Reproduce all entries verbatim, with nothing added or dropped.

*** Opening of Information provided ***

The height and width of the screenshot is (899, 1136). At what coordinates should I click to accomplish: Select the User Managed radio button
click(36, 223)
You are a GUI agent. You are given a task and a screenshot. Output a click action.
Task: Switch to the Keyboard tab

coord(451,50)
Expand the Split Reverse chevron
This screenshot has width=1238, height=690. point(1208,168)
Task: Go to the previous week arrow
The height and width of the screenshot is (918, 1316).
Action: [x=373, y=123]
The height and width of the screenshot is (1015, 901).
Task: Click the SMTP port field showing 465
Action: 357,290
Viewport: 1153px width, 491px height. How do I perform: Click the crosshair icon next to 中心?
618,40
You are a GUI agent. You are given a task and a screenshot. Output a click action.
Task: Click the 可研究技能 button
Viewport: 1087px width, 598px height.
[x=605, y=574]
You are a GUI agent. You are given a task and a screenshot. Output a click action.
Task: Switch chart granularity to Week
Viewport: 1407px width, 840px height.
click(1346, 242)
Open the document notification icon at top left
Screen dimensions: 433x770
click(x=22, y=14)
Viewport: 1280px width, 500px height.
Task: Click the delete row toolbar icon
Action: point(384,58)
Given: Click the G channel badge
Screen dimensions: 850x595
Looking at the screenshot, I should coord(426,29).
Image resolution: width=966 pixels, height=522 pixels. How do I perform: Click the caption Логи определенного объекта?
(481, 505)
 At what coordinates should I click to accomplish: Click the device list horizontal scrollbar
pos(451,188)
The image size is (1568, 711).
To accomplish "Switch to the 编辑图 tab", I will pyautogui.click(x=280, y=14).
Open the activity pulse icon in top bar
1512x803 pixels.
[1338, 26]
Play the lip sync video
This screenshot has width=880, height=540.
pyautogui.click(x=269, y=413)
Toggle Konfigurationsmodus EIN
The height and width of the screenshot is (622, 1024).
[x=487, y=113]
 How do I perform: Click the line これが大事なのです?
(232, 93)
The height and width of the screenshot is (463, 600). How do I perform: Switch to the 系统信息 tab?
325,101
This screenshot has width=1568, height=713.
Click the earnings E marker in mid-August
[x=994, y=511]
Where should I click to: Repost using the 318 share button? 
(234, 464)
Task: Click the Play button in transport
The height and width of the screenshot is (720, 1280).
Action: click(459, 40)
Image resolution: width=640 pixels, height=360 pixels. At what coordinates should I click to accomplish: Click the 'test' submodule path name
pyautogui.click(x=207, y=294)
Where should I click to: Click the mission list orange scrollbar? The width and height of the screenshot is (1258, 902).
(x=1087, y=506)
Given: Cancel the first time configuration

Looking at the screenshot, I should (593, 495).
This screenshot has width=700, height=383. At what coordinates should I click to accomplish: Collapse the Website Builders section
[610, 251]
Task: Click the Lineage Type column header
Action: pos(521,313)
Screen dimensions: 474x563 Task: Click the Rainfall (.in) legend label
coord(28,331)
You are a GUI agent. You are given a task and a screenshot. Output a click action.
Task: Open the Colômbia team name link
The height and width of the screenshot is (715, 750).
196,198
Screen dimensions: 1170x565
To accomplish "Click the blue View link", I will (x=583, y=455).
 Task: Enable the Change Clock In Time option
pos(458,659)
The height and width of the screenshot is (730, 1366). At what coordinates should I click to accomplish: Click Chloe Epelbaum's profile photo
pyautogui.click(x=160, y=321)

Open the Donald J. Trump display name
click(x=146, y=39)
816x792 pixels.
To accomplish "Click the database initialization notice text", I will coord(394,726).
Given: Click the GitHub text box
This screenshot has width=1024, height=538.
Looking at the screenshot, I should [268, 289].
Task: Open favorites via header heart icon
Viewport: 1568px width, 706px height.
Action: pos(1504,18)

*** Close of Information provided ***

(Written solution)
The height and width of the screenshot is (899, 1136). At what coordinates should I click to accomplish: Select the User Managed radio button
click(36, 223)
You are a GUI agent. You are given a task and a screenshot. Output a click action.
Task: Switch to the Keyboard tab

coord(451,50)
Expand the Split Reverse chevron
This screenshot has width=1238, height=690. point(1208,168)
Task: Go to the previous week arrow
The height and width of the screenshot is (918, 1316).
Action: [x=373, y=123]
The height and width of the screenshot is (1015, 901).
Task: Click the SMTP port field showing 465
Action: 357,290
Viewport: 1153px width, 491px height. How do I perform: Click the crosshair icon next to 中心?
618,40
You are a GUI agent. You are given a task and a screenshot. Output a click action.
Task: Click the 可研究技能 button
Viewport: 1087px width, 598px height.
[x=605, y=574]
You are a GUI agent. You are given a task and a screenshot. Output a click action.
Task: Switch chart granularity to Week
Viewport: 1407px width, 840px height.
click(1346, 242)
Open the document notification icon at top left
Screen dimensions: 433x770
click(x=22, y=14)
Viewport: 1280px width, 500px height.
Task: Click the delete row toolbar icon
Action: point(384,58)
Given: Click the G channel badge
Screen dimensions: 850x595
Looking at the screenshot, I should coord(426,29).
Image resolution: width=966 pixels, height=522 pixels. How do I perform: Click the caption Логи определенного объекта?
(481, 505)
 At what coordinates should I click to accomplish: Click the device list horizontal scrollbar
pos(451,188)
The image size is (1568, 711).
To accomplish "Switch to the 编辑图 tab", I will pyautogui.click(x=280, y=14).
Open the activity pulse icon in top bar
1512x803 pixels.
[1338, 26]
Play the lip sync video
This screenshot has width=880, height=540.
pyautogui.click(x=269, y=413)
Toggle Konfigurationsmodus EIN
The height and width of the screenshot is (622, 1024).
[x=487, y=113]
 How do I perform: Click the line これが大事なのです?
(232, 93)
The height and width of the screenshot is (463, 600). How do I perform: Switch to the 系统信息 tab?
325,101
This screenshot has width=1568, height=713.
Click the earnings E marker in mid-August
[x=994, y=511]
Where should I click to: Repost using the 318 share button? 
(234, 464)
Task: Click the Play button in transport
The height and width of the screenshot is (720, 1280).
Action: click(459, 40)
Image resolution: width=640 pixels, height=360 pixels. At what coordinates should I click to accomplish: Click the 'test' submodule path name
pyautogui.click(x=207, y=294)
Where should I click to: Click the mission list orange scrollbar? The width and height of the screenshot is (1258, 902).
(x=1087, y=506)
Given: Cancel the first time configuration

Looking at the screenshot, I should (593, 495).
This screenshot has width=700, height=383. At what coordinates should I click to accomplish: Collapse the Website Builders section
[610, 251]
Task: Click the Lineage Type column header
Action: pos(521,313)
Screen dimensions: 474x563 Task: Click the Rainfall (.in) legend label
coord(28,331)
You are a GUI agent. You are given a task and a screenshot. Output a click action.
Task: Open the Colômbia team name link
The height and width of the screenshot is (715, 750).
196,198
Screen dimensions: 1170x565
To accomplish "Click the blue View link", I will (x=583, y=455).
 Task: Enable the Change Clock In Time option
pos(458,659)
The height and width of the screenshot is (730, 1366). At what coordinates should I click to accomplish: Click Chloe Epelbaum's profile photo
pyautogui.click(x=160, y=321)

Open the Donald J. Trump display name
click(x=146, y=39)
816x792 pixels.
To accomplish "Click the database initialization notice text", I will coord(394,726).
Given: Click the GitHub text box
This screenshot has width=1024, height=538.
Looking at the screenshot, I should [268, 289].
Task: Open favorites via header heart icon
Viewport: 1568px width, 706px height.
Action: pos(1504,18)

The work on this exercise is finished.